- **Task requirements**
Using the records below, filter for lines that contain the string "accomplish" and copy them out.

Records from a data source
##########

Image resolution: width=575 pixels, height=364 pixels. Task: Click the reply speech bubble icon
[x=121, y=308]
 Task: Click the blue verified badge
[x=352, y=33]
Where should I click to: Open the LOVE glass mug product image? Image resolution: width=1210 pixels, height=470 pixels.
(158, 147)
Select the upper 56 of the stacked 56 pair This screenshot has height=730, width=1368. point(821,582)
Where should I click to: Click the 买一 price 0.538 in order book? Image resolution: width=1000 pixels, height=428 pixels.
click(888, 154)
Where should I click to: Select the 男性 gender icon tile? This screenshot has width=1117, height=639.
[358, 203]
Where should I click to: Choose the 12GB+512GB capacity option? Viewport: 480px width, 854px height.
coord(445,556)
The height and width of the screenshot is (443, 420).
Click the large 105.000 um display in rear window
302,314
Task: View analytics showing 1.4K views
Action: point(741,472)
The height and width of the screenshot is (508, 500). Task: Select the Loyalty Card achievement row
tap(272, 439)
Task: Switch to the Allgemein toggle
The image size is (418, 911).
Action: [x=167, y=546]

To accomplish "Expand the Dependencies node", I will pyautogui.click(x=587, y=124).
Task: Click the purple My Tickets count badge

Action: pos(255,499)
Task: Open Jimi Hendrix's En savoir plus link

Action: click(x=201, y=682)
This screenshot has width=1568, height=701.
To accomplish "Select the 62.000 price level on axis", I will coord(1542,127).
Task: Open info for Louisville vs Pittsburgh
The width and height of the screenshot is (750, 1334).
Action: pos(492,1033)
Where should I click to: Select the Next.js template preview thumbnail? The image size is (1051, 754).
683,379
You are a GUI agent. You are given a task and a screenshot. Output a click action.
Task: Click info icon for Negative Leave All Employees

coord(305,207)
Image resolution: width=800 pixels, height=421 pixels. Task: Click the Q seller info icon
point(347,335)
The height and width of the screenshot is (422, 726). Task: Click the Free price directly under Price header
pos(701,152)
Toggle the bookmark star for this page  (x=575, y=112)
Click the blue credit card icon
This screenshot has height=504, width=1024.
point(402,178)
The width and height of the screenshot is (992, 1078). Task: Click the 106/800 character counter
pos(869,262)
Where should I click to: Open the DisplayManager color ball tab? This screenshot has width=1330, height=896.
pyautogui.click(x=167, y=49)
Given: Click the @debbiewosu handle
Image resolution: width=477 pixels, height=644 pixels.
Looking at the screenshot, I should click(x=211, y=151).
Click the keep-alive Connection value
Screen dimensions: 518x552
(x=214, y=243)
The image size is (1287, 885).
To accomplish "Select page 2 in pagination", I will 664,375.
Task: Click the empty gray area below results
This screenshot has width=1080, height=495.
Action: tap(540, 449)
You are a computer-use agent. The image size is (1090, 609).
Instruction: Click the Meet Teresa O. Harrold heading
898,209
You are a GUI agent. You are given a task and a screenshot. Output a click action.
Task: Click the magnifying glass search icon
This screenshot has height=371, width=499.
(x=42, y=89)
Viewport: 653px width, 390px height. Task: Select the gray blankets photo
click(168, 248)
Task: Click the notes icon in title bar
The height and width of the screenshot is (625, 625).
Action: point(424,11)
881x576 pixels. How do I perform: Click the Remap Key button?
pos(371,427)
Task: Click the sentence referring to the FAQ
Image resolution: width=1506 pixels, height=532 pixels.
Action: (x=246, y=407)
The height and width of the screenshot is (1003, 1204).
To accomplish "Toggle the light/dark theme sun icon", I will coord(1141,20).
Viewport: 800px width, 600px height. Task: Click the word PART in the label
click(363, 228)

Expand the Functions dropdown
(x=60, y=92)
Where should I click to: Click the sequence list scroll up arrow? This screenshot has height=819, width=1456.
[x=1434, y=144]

##########

- **Solution for this task**
To accomplish "Expand the Dependencies node", I will pyautogui.click(x=587, y=124).
To accomplish "Select the 62.000 price level on axis", I will coord(1542,127).
To accomplish "Select page 2 in pagination", I will 664,375.
To accomplish "Toggle the light/dark theme sun icon", I will coord(1141,20).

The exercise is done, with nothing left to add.